Your instructions: Keep only the lines that hold the string "search", filtering out the rest of the entries below.

Stored items:

========================================================================

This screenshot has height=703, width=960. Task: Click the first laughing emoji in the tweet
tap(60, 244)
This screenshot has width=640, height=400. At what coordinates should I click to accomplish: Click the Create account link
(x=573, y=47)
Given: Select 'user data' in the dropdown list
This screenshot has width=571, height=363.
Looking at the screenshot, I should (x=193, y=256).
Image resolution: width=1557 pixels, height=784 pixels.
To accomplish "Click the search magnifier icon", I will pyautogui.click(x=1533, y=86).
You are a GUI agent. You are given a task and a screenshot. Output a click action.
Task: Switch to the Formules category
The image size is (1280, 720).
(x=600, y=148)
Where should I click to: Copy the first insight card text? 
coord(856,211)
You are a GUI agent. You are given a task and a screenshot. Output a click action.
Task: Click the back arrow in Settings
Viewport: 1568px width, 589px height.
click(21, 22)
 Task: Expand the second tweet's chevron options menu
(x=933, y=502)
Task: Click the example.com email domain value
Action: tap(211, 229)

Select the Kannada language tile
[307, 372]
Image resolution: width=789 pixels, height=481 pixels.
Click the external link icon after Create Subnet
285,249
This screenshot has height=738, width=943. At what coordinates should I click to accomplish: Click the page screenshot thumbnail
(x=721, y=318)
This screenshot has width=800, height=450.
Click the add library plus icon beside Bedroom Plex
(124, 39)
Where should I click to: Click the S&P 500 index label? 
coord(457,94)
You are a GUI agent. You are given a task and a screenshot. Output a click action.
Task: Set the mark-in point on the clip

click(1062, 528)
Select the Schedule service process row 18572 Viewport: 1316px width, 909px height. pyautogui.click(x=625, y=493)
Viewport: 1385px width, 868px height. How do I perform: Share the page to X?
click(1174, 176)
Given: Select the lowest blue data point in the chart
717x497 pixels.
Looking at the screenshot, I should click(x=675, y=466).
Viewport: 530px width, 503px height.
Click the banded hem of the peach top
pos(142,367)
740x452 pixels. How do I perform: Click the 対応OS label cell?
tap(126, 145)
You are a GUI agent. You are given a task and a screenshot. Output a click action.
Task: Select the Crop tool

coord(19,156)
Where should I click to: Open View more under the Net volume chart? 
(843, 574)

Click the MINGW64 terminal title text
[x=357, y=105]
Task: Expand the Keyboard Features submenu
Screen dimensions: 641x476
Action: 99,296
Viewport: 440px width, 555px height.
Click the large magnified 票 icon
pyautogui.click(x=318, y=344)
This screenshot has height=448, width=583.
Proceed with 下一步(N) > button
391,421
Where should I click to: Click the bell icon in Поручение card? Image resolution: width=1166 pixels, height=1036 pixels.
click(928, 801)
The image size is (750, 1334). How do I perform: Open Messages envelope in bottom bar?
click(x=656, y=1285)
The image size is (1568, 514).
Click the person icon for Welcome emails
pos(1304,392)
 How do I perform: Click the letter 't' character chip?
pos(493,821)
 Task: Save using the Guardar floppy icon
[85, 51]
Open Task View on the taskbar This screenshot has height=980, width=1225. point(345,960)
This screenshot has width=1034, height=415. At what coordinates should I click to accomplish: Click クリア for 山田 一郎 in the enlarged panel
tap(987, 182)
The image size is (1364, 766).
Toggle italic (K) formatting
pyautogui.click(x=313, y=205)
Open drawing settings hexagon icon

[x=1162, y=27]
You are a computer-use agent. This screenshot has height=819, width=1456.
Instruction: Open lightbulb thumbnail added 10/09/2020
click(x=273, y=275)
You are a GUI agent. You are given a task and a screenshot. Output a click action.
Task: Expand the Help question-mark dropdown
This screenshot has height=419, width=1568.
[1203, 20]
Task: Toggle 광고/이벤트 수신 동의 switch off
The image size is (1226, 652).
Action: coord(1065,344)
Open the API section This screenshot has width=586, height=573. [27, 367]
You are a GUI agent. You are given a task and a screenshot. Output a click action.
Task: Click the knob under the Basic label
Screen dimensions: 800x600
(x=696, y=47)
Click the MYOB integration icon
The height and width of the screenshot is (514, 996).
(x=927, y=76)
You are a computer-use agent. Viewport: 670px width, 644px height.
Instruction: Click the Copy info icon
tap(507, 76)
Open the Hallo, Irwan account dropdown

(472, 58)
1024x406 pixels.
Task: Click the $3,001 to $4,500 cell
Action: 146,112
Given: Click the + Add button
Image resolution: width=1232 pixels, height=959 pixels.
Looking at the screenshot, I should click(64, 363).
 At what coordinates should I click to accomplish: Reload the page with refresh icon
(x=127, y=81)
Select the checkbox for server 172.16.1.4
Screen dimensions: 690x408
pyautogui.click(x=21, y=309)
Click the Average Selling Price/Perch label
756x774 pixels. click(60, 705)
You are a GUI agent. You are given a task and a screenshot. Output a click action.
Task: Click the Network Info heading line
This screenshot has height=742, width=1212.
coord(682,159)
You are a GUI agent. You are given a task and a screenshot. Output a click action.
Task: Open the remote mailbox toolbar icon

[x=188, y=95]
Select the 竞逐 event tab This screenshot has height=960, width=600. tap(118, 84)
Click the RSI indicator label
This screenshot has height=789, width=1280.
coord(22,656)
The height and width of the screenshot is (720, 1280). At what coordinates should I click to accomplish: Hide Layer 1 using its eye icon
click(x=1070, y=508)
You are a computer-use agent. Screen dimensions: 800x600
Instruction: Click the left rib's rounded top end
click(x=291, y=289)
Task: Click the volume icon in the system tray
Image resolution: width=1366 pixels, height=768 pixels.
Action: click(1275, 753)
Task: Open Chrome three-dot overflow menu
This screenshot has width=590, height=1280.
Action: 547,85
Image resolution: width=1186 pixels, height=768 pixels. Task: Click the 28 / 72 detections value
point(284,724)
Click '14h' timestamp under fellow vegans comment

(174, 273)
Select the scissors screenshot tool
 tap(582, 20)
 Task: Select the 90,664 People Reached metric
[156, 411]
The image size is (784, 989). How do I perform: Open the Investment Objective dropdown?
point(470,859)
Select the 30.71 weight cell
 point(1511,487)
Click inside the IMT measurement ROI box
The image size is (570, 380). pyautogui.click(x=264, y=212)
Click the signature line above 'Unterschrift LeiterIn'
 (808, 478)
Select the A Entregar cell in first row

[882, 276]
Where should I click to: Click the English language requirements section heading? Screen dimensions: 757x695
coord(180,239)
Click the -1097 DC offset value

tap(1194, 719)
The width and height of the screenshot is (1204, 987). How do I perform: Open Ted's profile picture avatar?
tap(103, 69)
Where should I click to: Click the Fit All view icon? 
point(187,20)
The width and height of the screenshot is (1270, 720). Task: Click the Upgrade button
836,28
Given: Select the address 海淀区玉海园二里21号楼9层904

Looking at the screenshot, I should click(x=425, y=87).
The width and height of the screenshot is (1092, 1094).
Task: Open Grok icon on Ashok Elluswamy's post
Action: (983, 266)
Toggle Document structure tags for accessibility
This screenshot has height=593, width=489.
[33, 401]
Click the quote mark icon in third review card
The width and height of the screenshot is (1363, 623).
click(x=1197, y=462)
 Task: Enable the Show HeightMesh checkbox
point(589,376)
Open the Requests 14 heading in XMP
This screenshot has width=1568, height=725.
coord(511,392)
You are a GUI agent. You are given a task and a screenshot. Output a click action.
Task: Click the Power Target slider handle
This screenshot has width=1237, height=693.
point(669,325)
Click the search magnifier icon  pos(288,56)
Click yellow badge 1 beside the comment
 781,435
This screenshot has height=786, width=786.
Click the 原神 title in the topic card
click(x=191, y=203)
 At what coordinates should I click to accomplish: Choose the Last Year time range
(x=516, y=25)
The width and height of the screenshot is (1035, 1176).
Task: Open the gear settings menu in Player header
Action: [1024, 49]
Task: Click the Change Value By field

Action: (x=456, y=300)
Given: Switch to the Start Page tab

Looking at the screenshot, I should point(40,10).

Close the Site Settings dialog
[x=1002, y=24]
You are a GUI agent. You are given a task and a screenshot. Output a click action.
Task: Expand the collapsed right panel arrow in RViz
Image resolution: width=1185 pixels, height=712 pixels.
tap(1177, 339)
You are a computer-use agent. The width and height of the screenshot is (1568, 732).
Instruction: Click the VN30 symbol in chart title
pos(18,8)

========================================================================

Your solution:
To accomplish "Click the search magnifier icon", I will pyautogui.click(x=1533, y=86).
Click the search magnifier icon  pos(288,56)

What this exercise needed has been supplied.